Hoardy-Web is a suite of tools that helps you to passively capture, archive, and hoard your web browsing history. Not just the URLs, but also the contents and the requisite resources (images, media, CSS, fonts, etc) of the pages you visit. Not just the last 3 months, but from the beginning of time you start using it.

Practically speaking, you install the Hoardy-Web browser extension/add-on into your web browser and just browse the web normally while Hoardy-Web passively, in background, captures and archives web pages you visit for later offline viewing, mirroring, and/or indexing. Hoardy-Web has a lot of configuration options to help you tweak what should or should not be archived and a very low memory footprint, keeping you browsing experience snappy even on ancient hardware (unless explicitly configured otherwise to, e.g., minimize writes to disk instead).

If you just want to start saving your browsing history, you can start using the Hoardy-Web extension independently of other tools that are being developed in this repository. But to display, search, extract useful values from, organize, manipulate, and run scripts over your archived data, you will eventually need to install and use at least the accompanying hoardy-web CLI tool.

To learn more:

Hoardy-Web was previously known as "Personal Private Passive Web Archive" aka "pwebarc".

If you are reading this on GitHub, be aware that this repository is a mirror of a repository on the author's web site. In author's humble opinion, the rendering of the documentation pages there is superior to what can be seen on GitHub (its implemented via pandoc there).

Screenshots

Screenshot of Firefox's viewport with extension's popup shown.

Screenshot of Chromium's viewport with extension's popup shown.

See there for more screenshots.

Why does Hoardy-Web exists?

For a relatively layman user

So, you wake up remembering something interesting you saw a long time ago. Knowing you won't find it in your normal browsing history, which only contains the URLs and the titles of the pages you visited in the last 3 months, you try looking it up on Google. You fail. Eventually, you remember the website you seen it at, or maybe you re-discovered the link in question in an old message to/from a friend, or maybe a tool like recoll or Promnesia helped you. You open the link… and discover it offline/gone/a parked domain. Not a problem! Have no fear! You go to Wayback Machine and look it up there… and discover they only archived an ancient version of it and the thing you wanted is missing there.

Or, say, you read a cool fanfiction on AO3 years ago, you even wrote down the URL, you go back to it wanting to experience it again… and discover the author made it private... and Wayback Machine saved only the very first chapter.

"If it is on the Internet, it is on Internet forever!" they said. They lied!

Things vanish from the Internet all the time, Wayback Machine is awesome, but

Meanwhile, Hoardy-Web solves all of the above out-of-the-box (though, the full-text search is currently being done by other tools running on top of it).

[Data drawn from a collection]
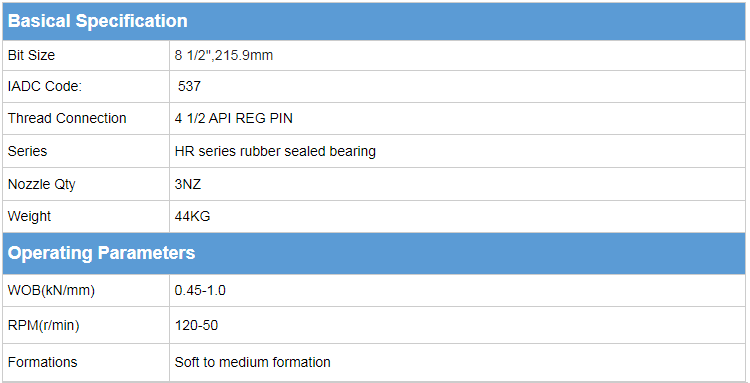The image size is (750, 383).
Task: Select the RPM(r/min) label
Action: (44, 326)
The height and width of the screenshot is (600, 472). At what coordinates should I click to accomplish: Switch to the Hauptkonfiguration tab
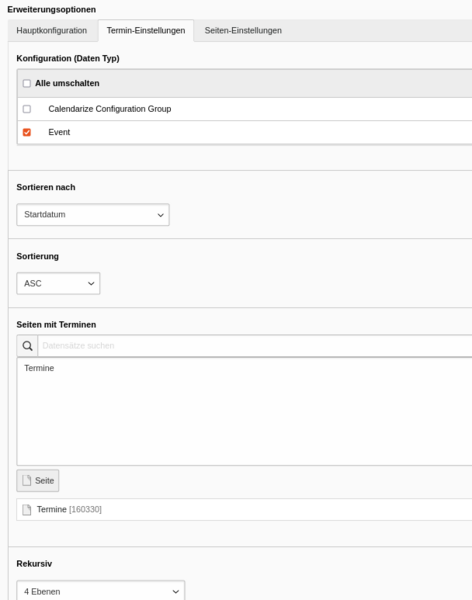[x=52, y=31]
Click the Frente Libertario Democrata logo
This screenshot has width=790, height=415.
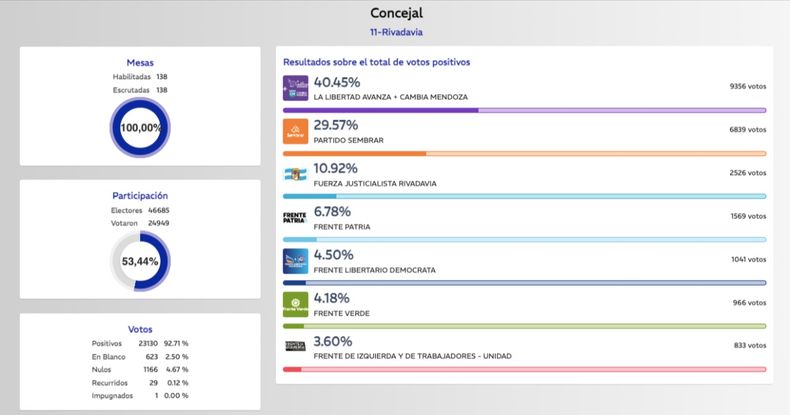coord(295,260)
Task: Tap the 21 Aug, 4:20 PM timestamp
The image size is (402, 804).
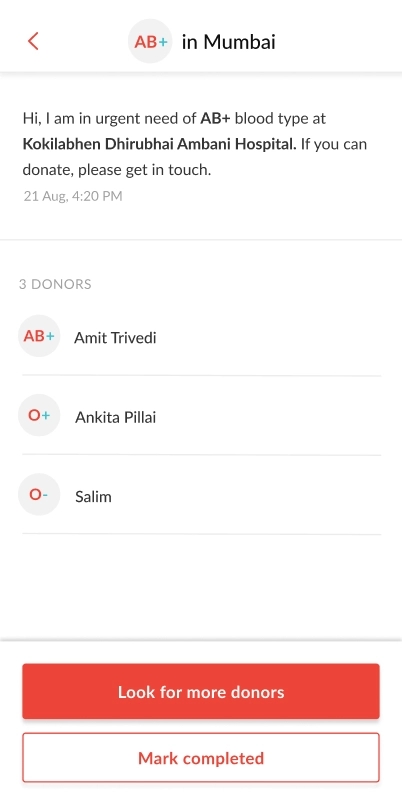Action: (x=73, y=196)
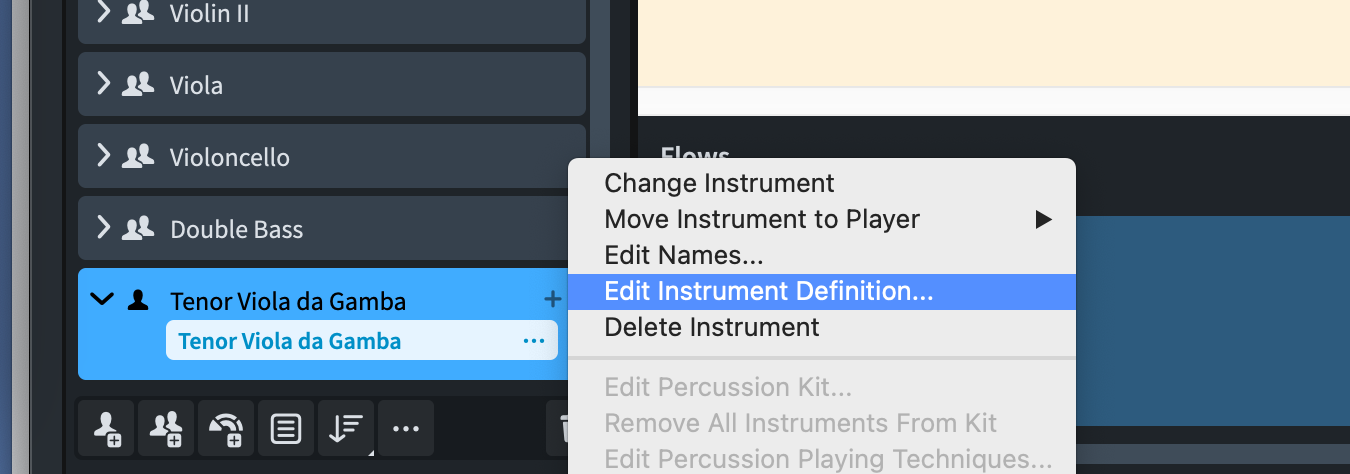Open the Sort Players arrow icon
This screenshot has width=1350, height=474.
coord(346,429)
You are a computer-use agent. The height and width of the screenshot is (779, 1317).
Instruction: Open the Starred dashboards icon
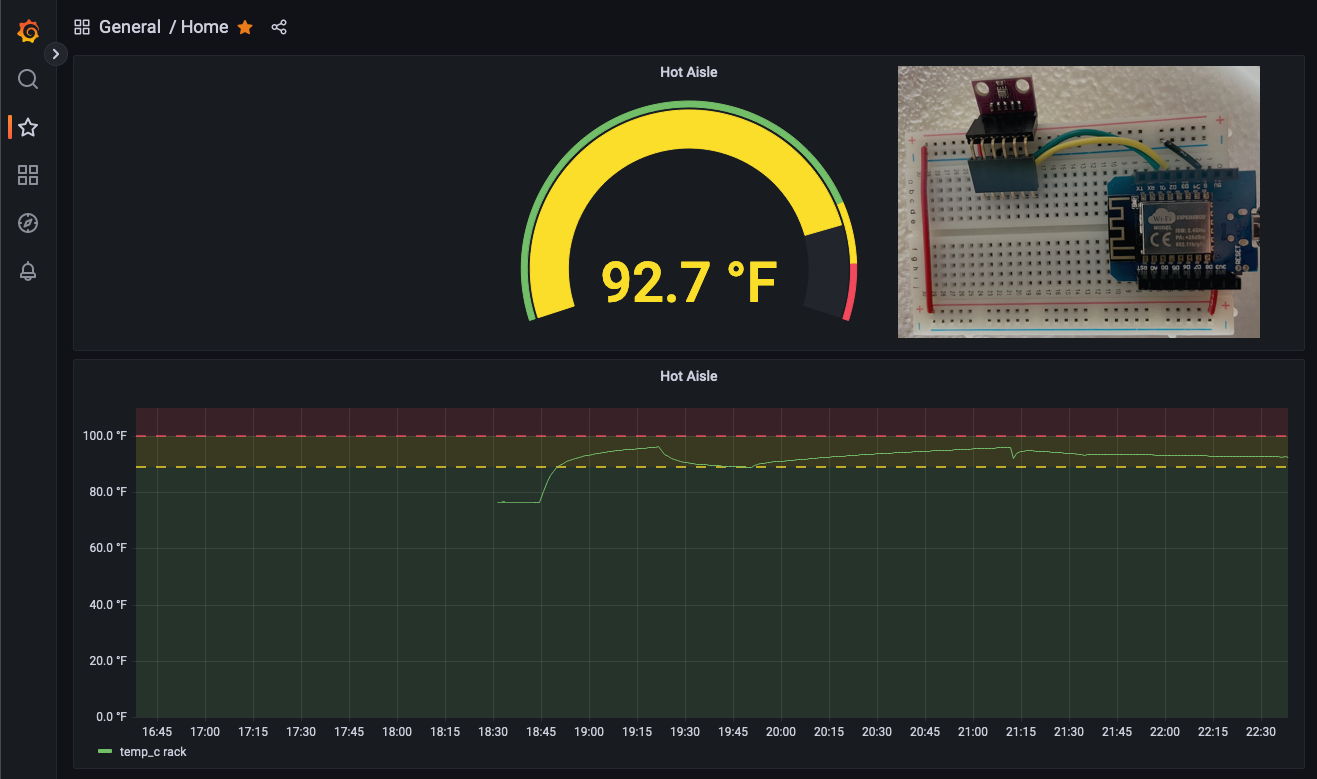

> [THE TASKS]
**1)** Transcribe the rows from the line containing "You are a computer-use" through the last line of the rows, both ends included, and leave out any pictures.
**2)** Pick up the Hoardy-Web text after its last sentence and keep writing.
The rows bear no relation to the text about Hoardy-Web.

> [ANSWERS TO THE EXERCISES]
**1)**
You are a computer-use agent. The height and width of the screenshot is (779, 1317).
Instruction: Open the Starred dashboards icon

**2)**
For a user with accessibility or comfort requirements

Say, there is a web page that can not be easily reached via curl/wget (because it is behind a paywall or complex authentication method that is hard to reproduce outside of a browser) but for accessibility or just simple reading comfort reasons each time you visit that page you want to automatically feed its source to a script that strips and/or modifies its HTML markup in a website-specific way and feeds it into a TTS engine, a Braille display, or a book reader app.

With most modern web browsers you can do TTS either out-of-the-box or by installing an add-on (though, be aware of privacy issues when using most of these), but tools that can do website-specific accessibility without also being website-specific UI apps are very few.

Meanwhile, Hoardy-Web with some scripts can do it.

For a technical user

Say, there's a web page/app you use (like a banking app), but it lacks some features you want, and in your browser's Network Monitor you can see it uses JSON RPC or some such to fetch its data, and you want those JSONs for yourself (e.g., to compute statistics and supplement the app output with them), but the app in question has no public API and scraping it with a script is non-trivial (e.g., the site does complicated JavaScript+multifactor-based auth, tries to detect you are actually using a browser, and bans you immediately if not).

Or, maybe, you want to parse those behind-auth pages with a script, save the results to a database, and then do interesting things with them (e.g., track price changes, manually classify, annotate, and merge pages representing the same product by different sellers, do complex queries, like sorting by price/unit or price/weight, limit results by geographical locations extracted from text labels, etc).

Or, say, you want to fetch a bunch of pages belonging to two recommendation lists on AO3 or GoodReads, get all outgoing links for each fetched page, union sets for the pages belonging to the same recommendation list, and then intersect the results of the two lists to get a shorter list of things you might want to read with higher probability.

Or, more generally, say, you want to tag web pages referenced from a certain set of other web pages with some tag in your indexing software, and update it automatically each time you visit any of the source pages.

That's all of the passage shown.